REQUIRED ACTION: Your reply should hold the line containing "Increase tempo with" and every later line of the records, reproduced exactly, and no other lines.
■ ■ ■
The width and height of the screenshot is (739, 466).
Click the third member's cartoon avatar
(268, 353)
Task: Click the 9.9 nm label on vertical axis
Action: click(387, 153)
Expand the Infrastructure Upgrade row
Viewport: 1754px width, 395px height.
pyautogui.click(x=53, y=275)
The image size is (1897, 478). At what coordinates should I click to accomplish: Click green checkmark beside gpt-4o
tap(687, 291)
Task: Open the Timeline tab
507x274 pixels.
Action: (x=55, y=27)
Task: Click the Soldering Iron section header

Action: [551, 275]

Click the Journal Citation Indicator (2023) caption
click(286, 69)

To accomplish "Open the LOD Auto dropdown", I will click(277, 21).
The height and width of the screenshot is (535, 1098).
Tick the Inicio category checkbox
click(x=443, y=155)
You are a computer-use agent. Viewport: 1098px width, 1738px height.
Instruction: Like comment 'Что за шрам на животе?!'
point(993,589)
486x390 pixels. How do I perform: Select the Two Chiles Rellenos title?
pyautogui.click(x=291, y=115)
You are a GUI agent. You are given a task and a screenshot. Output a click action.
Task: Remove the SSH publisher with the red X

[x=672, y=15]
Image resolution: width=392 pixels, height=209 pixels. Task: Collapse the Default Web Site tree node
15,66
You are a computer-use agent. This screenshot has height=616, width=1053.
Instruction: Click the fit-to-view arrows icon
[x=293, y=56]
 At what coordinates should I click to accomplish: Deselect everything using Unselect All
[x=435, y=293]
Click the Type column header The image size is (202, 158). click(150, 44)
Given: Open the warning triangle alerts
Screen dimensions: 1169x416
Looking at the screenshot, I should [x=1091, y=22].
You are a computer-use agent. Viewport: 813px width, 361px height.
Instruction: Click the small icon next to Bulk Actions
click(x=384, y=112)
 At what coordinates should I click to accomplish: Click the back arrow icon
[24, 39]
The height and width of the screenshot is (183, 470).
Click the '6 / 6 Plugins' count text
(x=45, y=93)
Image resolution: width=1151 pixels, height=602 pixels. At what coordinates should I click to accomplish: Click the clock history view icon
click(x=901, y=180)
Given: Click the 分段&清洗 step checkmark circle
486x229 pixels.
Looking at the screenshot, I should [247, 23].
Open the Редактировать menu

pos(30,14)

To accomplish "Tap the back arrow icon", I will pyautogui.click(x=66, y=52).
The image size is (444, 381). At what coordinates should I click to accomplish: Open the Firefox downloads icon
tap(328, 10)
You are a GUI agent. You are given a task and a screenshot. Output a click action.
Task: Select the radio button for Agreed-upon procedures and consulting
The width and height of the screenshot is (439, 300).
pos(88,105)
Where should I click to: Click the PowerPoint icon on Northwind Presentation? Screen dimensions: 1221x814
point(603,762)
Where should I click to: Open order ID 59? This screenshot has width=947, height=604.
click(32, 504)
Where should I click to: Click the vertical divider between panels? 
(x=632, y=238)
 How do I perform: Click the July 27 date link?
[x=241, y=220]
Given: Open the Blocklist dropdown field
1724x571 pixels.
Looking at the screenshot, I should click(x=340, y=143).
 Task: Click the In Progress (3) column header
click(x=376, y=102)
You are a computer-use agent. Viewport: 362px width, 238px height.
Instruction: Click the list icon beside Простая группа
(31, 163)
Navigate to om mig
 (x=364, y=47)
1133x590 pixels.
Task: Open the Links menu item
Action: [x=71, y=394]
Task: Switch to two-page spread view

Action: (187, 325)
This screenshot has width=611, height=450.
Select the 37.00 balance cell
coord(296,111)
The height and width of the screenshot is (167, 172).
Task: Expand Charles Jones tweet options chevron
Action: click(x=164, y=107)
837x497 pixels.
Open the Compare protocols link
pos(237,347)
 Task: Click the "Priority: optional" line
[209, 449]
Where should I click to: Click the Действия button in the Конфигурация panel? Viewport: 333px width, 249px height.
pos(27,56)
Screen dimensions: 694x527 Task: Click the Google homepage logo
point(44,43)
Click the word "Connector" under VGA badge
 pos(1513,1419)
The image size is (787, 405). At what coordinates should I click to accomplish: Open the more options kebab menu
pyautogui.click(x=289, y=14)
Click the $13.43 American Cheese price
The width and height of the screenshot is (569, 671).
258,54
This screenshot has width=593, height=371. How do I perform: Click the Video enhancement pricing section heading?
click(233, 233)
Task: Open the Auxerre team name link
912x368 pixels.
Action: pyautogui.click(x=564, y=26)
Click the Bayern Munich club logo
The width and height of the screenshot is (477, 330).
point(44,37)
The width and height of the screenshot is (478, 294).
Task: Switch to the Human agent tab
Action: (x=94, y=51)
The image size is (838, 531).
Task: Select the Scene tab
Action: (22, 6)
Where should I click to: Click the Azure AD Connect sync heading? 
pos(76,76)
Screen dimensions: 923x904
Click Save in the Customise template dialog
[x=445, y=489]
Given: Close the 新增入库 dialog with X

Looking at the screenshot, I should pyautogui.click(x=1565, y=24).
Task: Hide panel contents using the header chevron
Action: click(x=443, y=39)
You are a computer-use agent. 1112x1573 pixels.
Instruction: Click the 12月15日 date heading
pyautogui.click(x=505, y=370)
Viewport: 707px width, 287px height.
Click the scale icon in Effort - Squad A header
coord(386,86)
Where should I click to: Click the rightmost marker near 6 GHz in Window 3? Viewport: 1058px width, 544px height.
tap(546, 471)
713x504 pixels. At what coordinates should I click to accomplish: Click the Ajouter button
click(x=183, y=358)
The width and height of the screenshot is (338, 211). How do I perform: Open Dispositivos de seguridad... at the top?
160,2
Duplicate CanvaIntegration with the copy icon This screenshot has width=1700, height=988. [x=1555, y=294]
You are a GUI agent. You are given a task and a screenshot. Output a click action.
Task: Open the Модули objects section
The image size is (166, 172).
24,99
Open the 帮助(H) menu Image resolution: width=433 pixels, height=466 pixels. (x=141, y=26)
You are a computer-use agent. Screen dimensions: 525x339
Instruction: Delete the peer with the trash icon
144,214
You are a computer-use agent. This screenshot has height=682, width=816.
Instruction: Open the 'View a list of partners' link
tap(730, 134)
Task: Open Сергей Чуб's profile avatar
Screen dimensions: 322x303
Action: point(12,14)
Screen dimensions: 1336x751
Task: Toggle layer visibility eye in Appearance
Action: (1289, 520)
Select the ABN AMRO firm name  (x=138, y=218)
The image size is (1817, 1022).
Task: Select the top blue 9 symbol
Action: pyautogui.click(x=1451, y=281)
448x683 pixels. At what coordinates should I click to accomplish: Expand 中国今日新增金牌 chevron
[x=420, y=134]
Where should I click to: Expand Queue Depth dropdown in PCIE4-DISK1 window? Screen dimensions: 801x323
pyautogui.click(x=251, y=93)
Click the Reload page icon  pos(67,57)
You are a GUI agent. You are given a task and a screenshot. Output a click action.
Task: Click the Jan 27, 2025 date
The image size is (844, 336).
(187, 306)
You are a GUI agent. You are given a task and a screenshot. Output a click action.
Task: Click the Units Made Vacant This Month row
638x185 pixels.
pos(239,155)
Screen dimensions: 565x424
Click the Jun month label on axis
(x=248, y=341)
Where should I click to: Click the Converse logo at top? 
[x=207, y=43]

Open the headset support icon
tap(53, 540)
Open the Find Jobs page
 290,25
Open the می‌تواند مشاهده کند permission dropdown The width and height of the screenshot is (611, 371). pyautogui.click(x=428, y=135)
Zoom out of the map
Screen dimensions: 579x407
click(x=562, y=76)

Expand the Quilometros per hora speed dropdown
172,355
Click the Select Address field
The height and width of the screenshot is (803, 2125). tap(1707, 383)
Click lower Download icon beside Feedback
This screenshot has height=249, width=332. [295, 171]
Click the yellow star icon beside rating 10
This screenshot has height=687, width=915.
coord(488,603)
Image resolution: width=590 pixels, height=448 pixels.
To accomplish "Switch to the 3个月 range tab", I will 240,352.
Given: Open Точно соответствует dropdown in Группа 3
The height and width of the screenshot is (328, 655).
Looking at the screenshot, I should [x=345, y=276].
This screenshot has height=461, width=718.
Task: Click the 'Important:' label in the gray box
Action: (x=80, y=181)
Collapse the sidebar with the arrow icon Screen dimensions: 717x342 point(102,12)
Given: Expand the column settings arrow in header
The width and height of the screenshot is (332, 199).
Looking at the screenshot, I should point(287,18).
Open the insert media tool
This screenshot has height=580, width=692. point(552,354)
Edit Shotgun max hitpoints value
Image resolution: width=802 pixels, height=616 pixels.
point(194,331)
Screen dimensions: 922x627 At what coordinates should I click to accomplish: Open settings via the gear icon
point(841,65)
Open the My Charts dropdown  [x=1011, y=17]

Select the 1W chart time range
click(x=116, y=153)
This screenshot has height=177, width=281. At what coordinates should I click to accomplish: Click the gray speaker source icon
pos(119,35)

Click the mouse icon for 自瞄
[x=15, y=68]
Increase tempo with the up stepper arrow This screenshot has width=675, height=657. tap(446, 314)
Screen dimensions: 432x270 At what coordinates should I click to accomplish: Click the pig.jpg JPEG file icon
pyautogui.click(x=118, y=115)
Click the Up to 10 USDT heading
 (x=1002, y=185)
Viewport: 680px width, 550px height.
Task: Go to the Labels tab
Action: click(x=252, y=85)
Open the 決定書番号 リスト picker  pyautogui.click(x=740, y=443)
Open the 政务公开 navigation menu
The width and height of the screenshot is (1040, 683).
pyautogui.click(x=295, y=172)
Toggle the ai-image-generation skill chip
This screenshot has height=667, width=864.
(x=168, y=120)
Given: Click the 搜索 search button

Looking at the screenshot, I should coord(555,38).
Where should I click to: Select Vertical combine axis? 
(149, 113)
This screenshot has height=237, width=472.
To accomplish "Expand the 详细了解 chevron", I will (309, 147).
■ ■ ■
FINISHED TASK:
Increase tempo with the up stepper arrow This screenshot has width=675, height=657. tap(446, 314)
Screen dimensions: 432x270 At what coordinates should I click to accomplish: Click the pig.jpg JPEG file icon
pyautogui.click(x=118, y=115)
Click the Up to 10 USDT heading
 (x=1002, y=185)
Viewport: 680px width, 550px height.
Task: Go to the Labels tab
Action: click(x=252, y=85)
Open the 決定書番号 リスト picker  pyautogui.click(x=740, y=443)
Open the 政务公开 navigation menu
The width and height of the screenshot is (1040, 683).
pyautogui.click(x=295, y=172)
Toggle the ai-image-generation skill chip
This screenshot has height=667, width=864.
(x=168, y=120)
Given: Click the 搜索 search button

Looking at the screenshot, I should coord(555,38).
Where should I click to: Select Vertical combine axis? 
(149, 113)
This screenshot has height=237, width=472.
To accomplish "Expand the 详细了解 chevron", I will (309, 147).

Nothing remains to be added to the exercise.